> [YOUR INSTRUCTIONS]:
What is needed is an exact copy of the entries, with the pictures excluded.
Segment Start: GIVEN INFORMATION
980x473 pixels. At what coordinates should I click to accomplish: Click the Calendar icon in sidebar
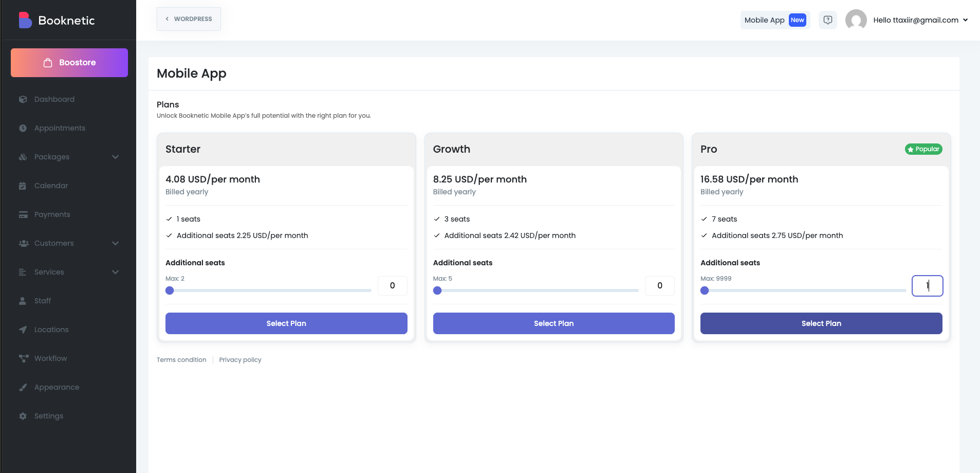click(x=23, y=186)
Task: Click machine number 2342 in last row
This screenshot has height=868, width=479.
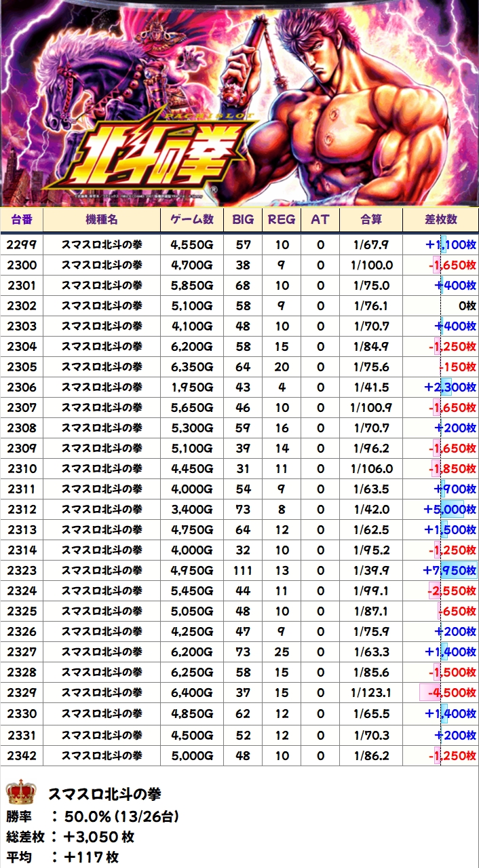Action: [x=22, y=754]
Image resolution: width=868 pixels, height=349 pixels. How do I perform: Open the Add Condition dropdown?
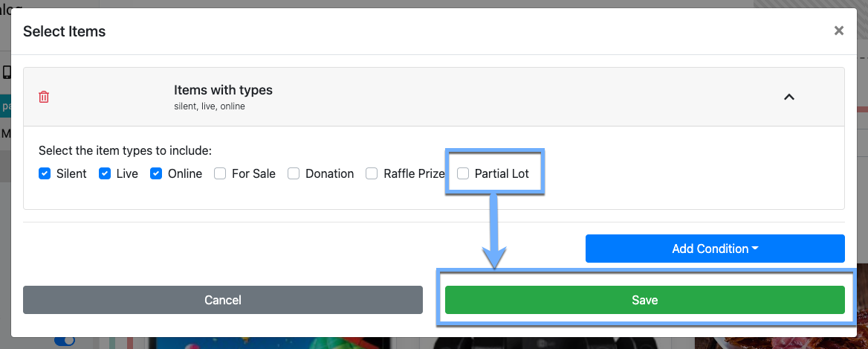tap(715, 249)
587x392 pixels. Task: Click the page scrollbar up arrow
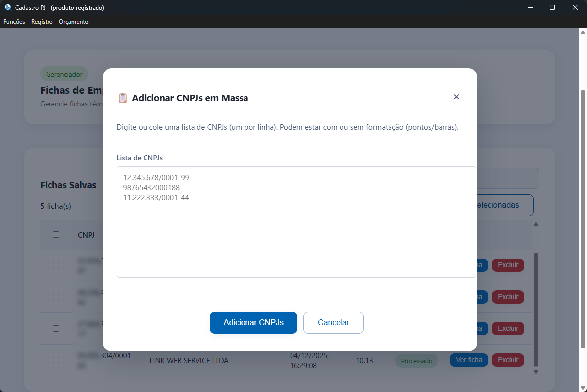click(583, 33)
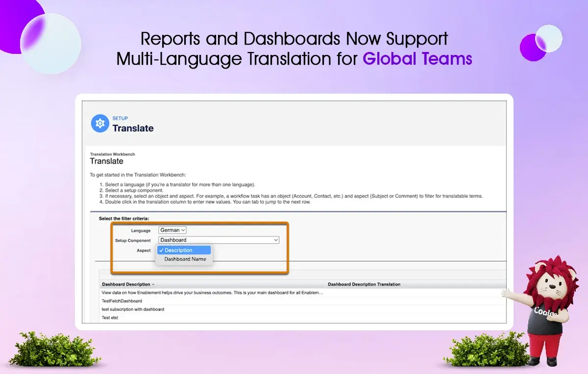The width and height of the screenshot is (588, 374).
Task: Click the Translation Workbench breadcrumb text
Action: pyautogui.click(x=112, y=154)
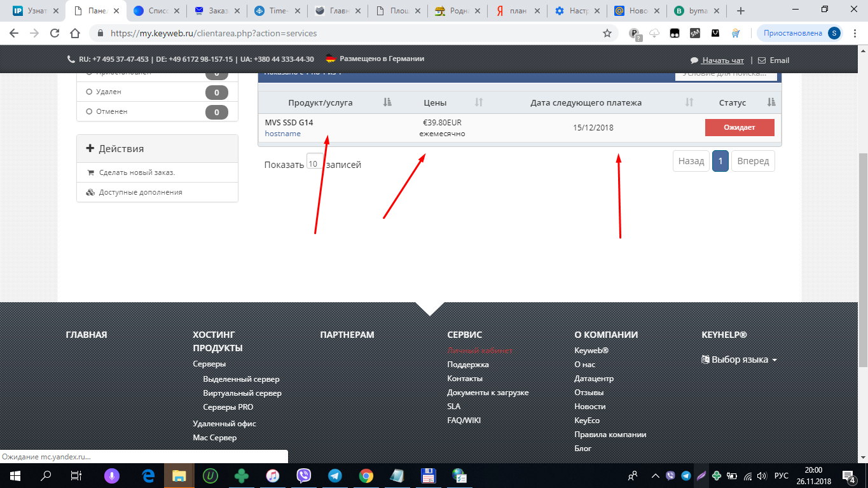Click the browser home icon

[75, 33]
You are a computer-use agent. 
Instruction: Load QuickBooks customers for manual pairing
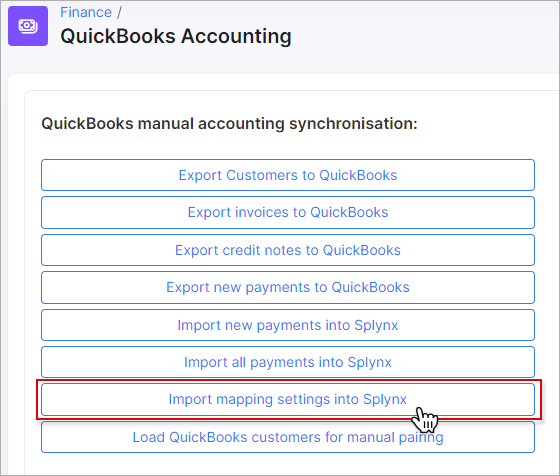[x=288, y=437]
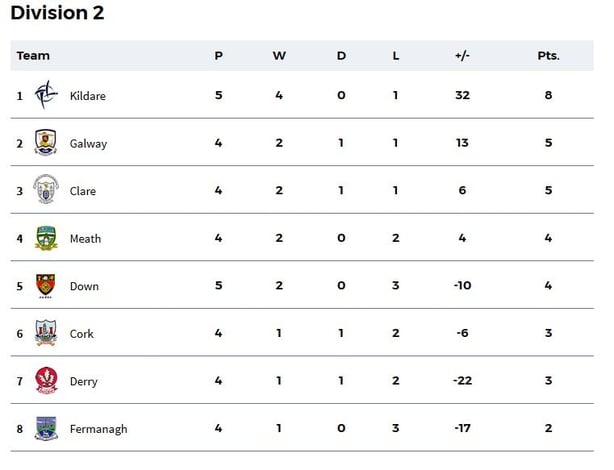
Task: Click the Down team crest icon
Action: tap(46, 286)
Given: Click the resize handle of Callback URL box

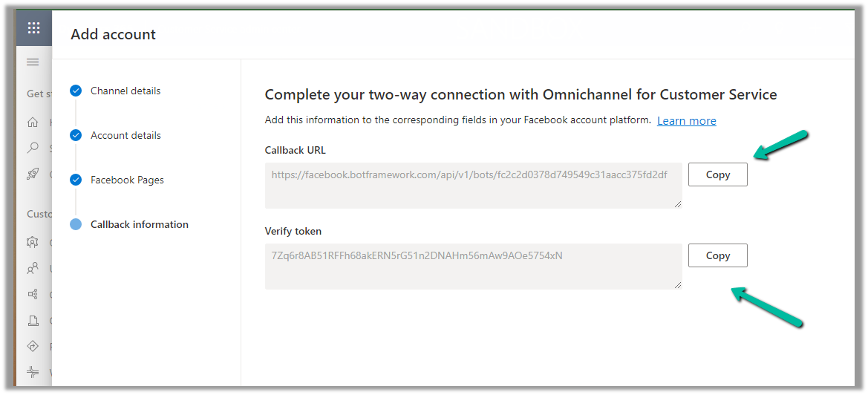Looking at the screenshot, I should coord(678,204).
Segment End: GIVEN INFORMATION
> [SOLUTION FOR THIS PROBLEM]:
980x473 pixels. At what coordinates should I click to accomplish: Click the Calendar icon in sidebar
click(x=23, y=186)
Task: Click machine number 2342 in last row
This screenshot has height=868, width=479.
Action: [x=22, y=754]
Image resolution: width=868 pixels, height=349 pixels. How do I perform: Open the Add Condition dropdown?
tap(715, 249)
587x392 pixels. Task: Click the page scrollbar up arrow
click(583, 33)
The width and height of the screenshot is (588, 374).
Task: Click the Translation Workbench breadcrumb text
Action: pyautogui.click(x=112, y=154)
Click the browser home icon

[75, 33]
You are a computer-use agent. 
Instruction: Load QuickBooks customers for manual pairing
[x=288, y=437]
Task: Click the Down team crest icon
Action: tap(46, 286)
Given: Click the resize handle of Callback URL box

Looking at the screenshot, I should coord(678,204).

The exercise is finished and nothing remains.